What the task requires: Whatever runs from the line with "Select the Sistema gear icon" to the end of the records below must be copied exactly, with nothing else included.

Task data:
####

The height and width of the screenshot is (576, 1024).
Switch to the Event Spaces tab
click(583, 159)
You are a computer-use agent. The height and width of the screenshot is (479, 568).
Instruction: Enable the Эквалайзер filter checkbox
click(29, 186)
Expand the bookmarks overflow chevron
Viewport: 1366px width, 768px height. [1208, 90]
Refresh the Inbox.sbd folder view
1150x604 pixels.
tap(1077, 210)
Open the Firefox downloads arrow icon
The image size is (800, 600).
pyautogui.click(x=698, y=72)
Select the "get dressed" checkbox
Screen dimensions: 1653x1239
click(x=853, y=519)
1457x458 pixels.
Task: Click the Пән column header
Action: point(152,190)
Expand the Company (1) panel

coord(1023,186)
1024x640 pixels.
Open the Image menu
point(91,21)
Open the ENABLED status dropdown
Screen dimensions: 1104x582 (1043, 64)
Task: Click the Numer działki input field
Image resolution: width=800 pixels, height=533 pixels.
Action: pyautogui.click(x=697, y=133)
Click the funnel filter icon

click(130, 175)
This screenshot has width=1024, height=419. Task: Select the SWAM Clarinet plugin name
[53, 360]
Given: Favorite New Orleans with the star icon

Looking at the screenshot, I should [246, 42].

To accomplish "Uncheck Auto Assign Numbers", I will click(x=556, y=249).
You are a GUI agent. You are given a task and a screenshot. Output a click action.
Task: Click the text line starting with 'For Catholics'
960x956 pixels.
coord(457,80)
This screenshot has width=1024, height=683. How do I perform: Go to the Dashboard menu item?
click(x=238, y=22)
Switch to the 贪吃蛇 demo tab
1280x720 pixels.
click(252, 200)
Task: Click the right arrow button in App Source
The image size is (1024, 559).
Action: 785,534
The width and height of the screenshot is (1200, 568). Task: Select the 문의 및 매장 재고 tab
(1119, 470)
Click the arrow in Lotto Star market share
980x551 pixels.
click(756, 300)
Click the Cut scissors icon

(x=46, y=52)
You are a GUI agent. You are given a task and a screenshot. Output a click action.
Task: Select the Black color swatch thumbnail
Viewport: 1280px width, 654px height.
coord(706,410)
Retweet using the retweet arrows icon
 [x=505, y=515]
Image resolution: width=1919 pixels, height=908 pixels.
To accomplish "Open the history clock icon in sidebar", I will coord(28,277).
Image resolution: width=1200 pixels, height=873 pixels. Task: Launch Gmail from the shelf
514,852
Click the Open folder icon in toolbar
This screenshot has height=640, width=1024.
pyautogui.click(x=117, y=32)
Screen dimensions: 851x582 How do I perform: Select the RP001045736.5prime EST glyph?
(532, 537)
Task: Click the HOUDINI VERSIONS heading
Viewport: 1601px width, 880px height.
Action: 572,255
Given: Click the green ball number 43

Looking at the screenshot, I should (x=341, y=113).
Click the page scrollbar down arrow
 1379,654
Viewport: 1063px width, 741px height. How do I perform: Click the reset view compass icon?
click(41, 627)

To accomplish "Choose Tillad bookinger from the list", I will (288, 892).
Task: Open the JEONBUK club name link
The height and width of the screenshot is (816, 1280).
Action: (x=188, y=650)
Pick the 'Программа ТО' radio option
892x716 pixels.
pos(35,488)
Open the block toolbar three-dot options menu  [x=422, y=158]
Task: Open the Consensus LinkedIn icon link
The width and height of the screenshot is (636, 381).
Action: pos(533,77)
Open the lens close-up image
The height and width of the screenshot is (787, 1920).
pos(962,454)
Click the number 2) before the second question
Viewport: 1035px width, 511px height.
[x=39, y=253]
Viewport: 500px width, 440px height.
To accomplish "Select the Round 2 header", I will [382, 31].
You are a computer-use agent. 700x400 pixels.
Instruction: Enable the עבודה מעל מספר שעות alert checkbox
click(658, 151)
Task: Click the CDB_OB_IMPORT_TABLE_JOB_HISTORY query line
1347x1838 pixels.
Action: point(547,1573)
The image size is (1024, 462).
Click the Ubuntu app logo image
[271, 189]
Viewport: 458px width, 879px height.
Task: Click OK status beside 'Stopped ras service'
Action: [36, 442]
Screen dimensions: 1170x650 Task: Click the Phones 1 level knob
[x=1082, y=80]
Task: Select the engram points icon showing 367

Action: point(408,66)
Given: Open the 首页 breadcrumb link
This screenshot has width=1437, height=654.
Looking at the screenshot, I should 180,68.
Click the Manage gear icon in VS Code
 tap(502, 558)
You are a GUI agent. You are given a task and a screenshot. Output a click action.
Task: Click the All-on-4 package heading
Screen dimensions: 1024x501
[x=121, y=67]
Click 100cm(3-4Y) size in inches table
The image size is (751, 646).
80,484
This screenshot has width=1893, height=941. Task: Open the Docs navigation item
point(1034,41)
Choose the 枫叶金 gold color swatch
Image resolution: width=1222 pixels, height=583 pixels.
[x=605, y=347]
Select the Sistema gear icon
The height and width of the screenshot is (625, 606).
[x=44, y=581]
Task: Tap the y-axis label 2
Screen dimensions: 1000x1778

####

Response:
Select the Sistema gear icon
The height and width of the screenshot is (625, 606).
[x=44, y=581]
Task: Tap the y-axis label 2
Screen dimensions: 1000x1778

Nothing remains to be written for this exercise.